*** EXCERPTED DATA ***
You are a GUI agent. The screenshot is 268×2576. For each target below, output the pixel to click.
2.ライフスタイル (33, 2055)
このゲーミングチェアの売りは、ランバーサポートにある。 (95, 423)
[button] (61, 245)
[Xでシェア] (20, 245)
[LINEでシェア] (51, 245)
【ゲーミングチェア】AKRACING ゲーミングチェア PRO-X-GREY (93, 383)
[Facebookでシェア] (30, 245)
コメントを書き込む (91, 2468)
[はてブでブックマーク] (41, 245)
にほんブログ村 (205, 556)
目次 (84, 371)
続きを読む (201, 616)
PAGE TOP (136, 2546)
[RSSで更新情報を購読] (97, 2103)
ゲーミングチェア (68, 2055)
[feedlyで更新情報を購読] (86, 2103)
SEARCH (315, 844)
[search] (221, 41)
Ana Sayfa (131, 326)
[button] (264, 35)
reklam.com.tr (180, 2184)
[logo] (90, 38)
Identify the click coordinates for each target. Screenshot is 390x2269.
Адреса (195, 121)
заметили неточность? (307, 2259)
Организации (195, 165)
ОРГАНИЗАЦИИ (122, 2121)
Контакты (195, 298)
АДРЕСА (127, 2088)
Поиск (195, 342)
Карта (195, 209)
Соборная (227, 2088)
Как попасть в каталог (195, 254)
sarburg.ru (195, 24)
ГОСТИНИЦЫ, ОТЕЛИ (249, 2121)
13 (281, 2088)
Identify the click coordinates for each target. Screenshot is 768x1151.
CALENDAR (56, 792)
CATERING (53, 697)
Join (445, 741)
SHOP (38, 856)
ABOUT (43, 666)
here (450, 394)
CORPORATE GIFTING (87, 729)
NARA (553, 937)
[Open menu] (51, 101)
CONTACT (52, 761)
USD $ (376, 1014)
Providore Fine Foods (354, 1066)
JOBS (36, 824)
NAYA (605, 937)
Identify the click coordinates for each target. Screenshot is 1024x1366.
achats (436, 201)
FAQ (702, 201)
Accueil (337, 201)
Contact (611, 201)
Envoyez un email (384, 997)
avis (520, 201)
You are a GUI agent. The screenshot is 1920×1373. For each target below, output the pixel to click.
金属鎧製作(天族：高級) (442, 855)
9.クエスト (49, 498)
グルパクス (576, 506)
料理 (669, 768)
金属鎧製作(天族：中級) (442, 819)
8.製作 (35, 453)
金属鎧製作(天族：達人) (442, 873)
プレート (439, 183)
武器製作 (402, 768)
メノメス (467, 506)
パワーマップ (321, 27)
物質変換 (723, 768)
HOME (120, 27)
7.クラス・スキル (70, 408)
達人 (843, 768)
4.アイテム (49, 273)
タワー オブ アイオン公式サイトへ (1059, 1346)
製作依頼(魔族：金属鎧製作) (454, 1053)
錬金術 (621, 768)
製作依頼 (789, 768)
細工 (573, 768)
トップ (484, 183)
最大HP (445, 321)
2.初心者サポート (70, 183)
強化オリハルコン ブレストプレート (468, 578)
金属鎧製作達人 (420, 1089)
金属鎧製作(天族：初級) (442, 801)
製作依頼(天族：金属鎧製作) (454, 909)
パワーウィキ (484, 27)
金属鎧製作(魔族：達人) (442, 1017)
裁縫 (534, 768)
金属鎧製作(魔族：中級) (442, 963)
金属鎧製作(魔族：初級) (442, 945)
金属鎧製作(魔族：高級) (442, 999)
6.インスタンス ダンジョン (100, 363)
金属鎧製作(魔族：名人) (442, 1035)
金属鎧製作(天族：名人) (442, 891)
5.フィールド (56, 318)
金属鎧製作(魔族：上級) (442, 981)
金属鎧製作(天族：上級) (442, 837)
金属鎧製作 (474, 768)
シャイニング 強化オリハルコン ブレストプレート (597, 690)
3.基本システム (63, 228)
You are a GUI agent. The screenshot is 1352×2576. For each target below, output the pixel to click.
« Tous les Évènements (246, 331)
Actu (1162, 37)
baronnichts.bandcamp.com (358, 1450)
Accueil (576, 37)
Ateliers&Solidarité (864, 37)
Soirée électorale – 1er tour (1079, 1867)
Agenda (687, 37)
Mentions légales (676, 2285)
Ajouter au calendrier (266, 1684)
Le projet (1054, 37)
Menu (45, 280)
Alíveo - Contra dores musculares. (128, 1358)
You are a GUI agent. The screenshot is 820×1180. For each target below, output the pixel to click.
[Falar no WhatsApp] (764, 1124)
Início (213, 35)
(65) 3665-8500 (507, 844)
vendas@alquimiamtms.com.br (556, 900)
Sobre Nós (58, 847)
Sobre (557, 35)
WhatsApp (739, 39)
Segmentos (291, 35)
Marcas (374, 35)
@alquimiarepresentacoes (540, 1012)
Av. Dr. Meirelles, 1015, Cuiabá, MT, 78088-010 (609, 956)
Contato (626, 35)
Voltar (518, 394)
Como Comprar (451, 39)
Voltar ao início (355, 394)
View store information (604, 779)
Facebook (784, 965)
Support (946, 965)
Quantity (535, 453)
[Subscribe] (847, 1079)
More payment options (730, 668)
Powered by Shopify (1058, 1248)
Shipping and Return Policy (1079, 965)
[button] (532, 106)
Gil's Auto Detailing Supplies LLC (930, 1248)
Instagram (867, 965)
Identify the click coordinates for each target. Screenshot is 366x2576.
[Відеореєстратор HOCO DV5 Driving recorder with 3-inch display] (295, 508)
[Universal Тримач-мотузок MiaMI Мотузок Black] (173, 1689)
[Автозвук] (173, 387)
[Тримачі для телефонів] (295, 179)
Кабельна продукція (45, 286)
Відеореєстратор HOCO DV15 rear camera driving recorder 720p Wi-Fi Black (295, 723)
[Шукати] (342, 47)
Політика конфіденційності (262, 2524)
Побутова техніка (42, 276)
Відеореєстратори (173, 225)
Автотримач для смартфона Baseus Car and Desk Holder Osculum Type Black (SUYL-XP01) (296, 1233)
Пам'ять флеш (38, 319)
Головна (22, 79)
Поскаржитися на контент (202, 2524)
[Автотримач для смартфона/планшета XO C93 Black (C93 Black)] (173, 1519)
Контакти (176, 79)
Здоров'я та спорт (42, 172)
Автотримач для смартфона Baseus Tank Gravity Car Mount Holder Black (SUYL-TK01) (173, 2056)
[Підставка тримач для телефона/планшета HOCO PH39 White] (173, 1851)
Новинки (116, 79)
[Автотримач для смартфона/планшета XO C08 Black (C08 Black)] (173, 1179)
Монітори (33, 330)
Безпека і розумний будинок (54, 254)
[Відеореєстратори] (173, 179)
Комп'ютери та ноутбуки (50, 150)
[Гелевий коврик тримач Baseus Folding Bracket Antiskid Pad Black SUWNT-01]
*** End of EXCERPTED DATA ***
● **WORK REQUIRED**
Return all lines above that mention the word "Відеореєстратори".

● **TASK RESPONSE**
Відеореєстратори (173, 225)
[Відеореєстратори] (173, 179)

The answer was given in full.